Steichen’s career can, as critic Colin Westerbeck has done, be summarized in three chapters: the Artist, the Professional and the Curator.
The Artist Edward Steichen was one of the front runners in the struggle for recognition of photography as an art form. As pioneer in the photographic style called pictorialism, he experimented with painterly techniques to make photography resemble other art forms and by that achieve the wished recognition – and with his background as a painter this strategy seemed obvious.
The Professional Steichen was the innovator, who almost singlehandedly defined many of the commercial genres we know today, especially fashion photography, glamour portraiture and advertising photography. In 1923 Steichen became chief photographer of Condé Nast’s magazines Vogue and Vanity Fair and it is difficult to find a celebrity from that period who did not visit Steichen’s studio to be portrayed.

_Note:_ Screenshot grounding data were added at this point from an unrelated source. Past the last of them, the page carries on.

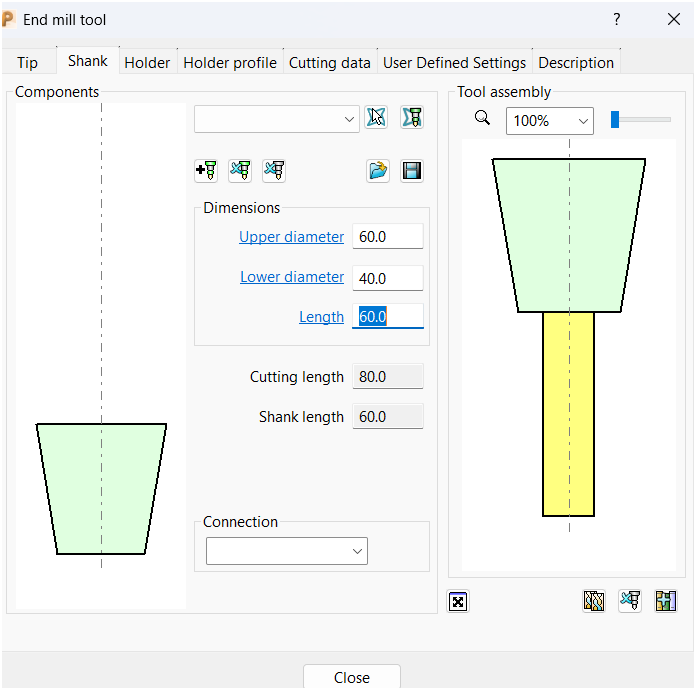Switch to the Holder profile tab
The height and width of the screenshot is (690, 696).
pos(230,62)
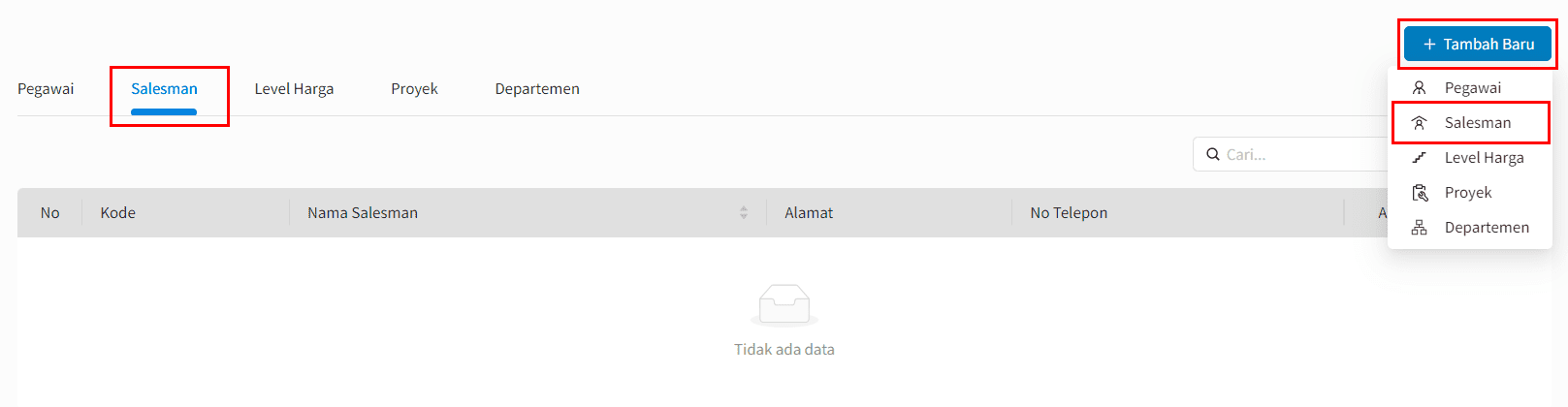
Task: Click the empty inbox icon above Tidak ada data
Action: (784, 305)
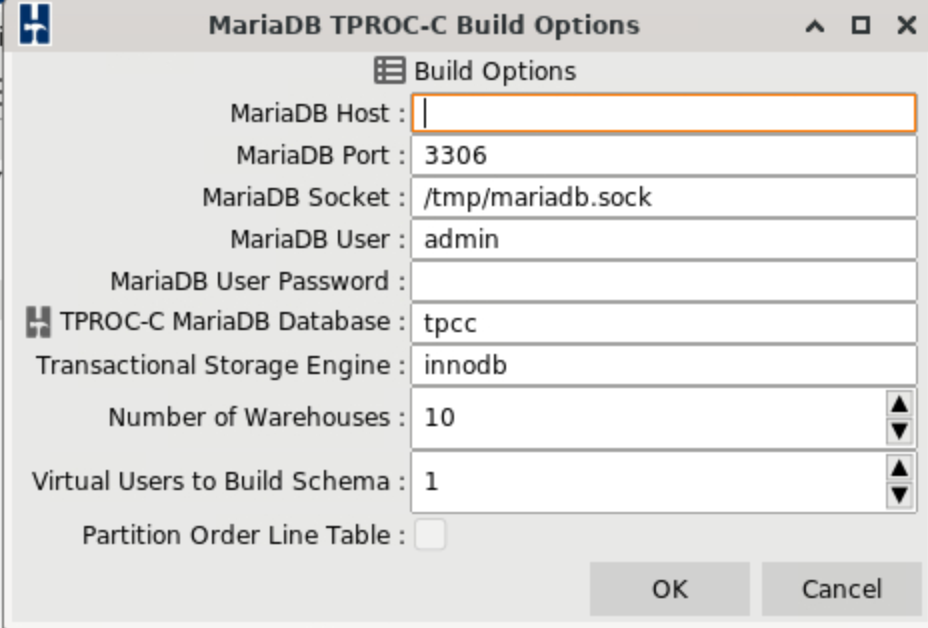This screenshot has width=928, height=628.
Task: Click the MariaDB Port field
Action: click(x=664, y=155)

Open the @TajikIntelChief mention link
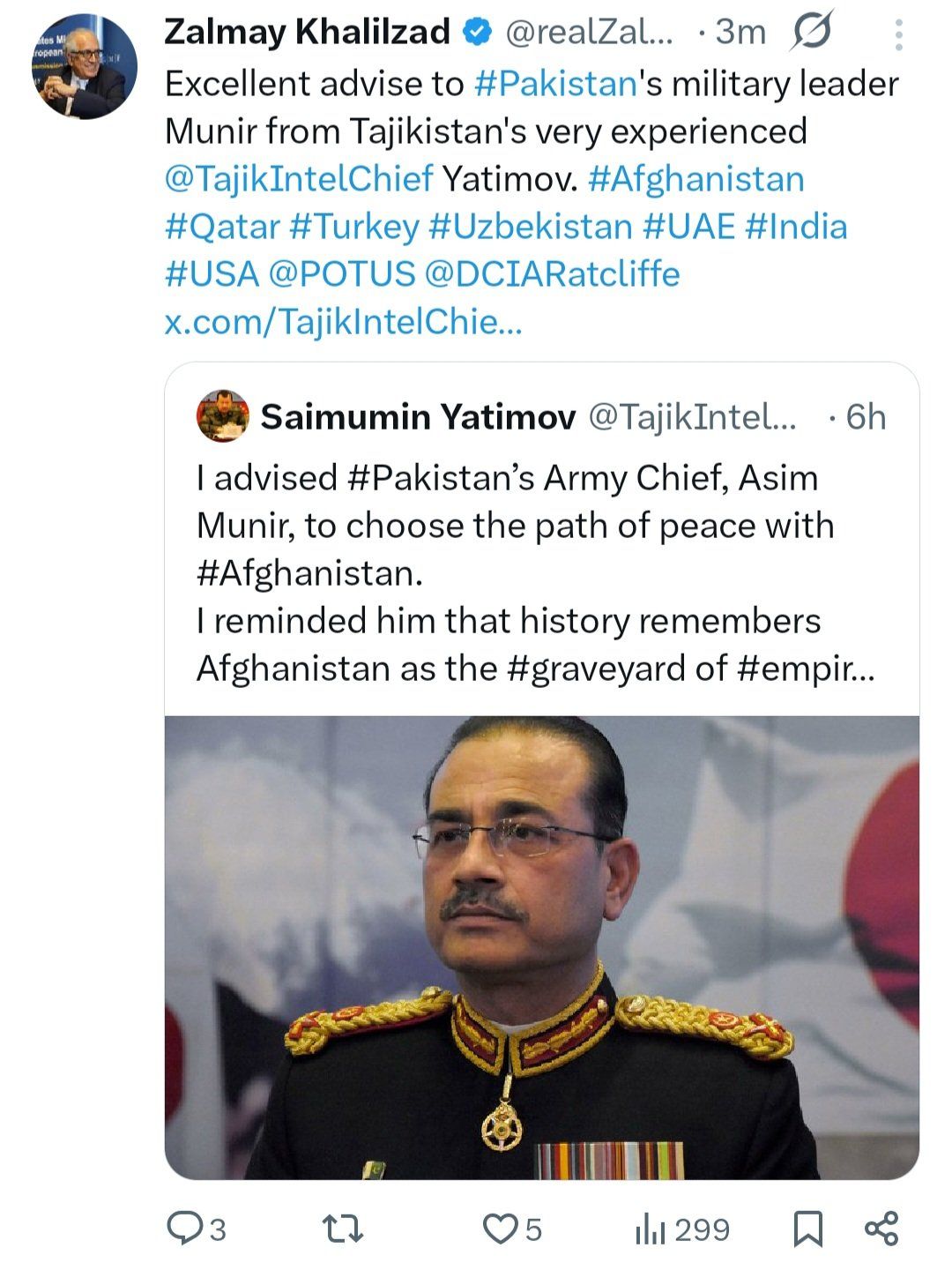(299, 179)
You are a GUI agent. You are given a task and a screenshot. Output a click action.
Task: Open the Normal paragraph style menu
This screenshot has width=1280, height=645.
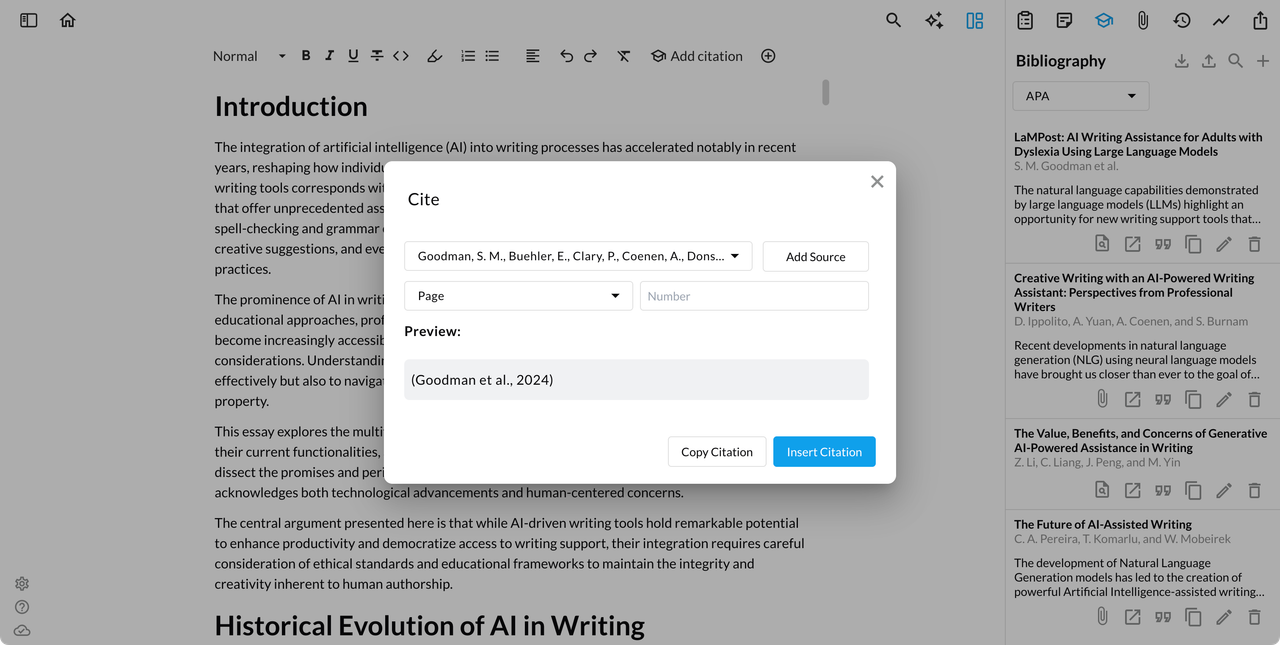[x=248, y=56]
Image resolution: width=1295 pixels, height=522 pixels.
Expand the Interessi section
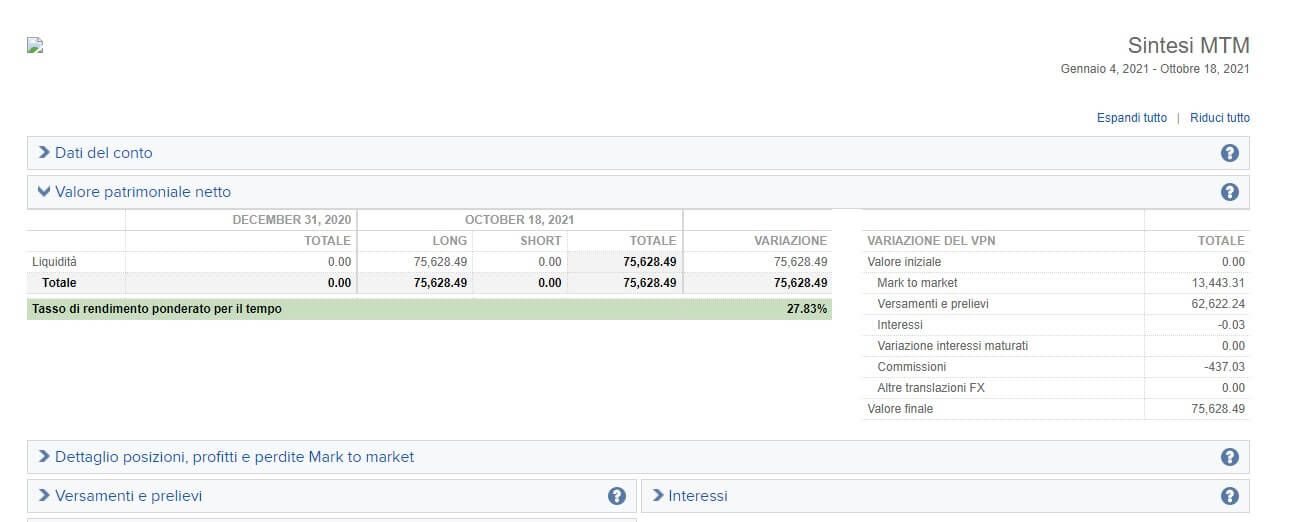click(x=697, y=496)
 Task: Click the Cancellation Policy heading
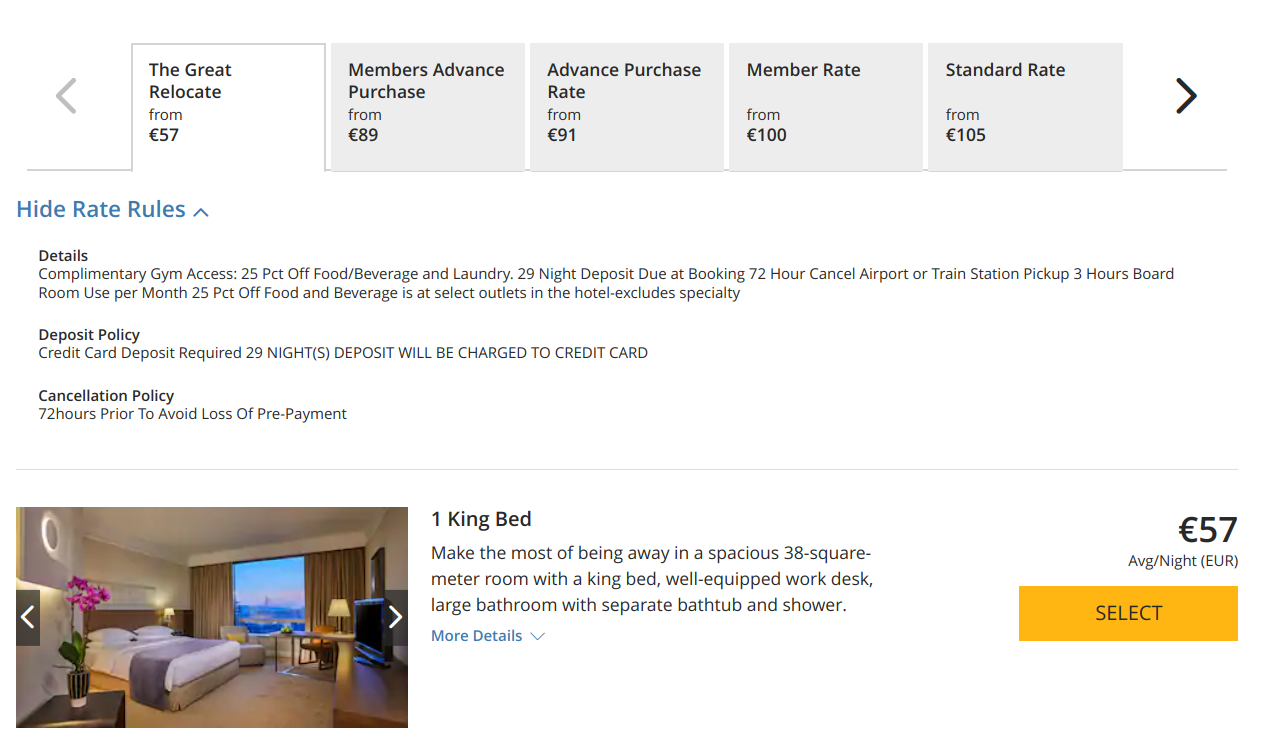106,396
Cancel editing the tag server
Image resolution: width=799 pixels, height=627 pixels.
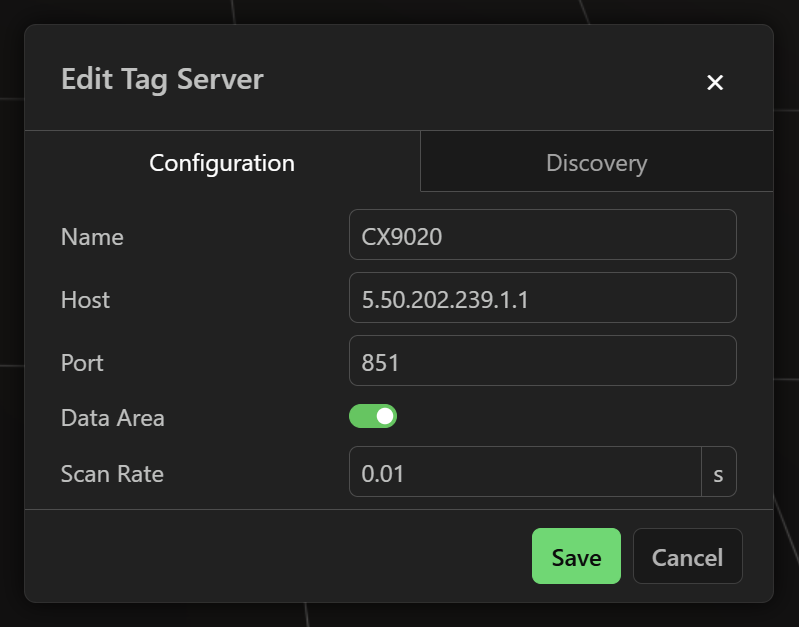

The Curator Edward Steichen was highly influential as director of the Department of Photography at Museum of Modern Art in New York (1945-1967). Here he curated a great number of diverse exhibitions, where one, Family of Man, was no less than sensational. Family of Man was shown all over the world including Denmark in 1957 and proved highly influential on the development of photography.
The future exhibition aims at showing all the different sides of Edward Steichen’s work. The exhibition is based on works from the National Museum of Photography’s collection and works on loan from the Musée National d’Historie et d’Art, Luxembourg. Steichen’s own photographs are complemented by other photographers’ – Danish as well as international – that demonstrate Steichen’s wide-ranging influence.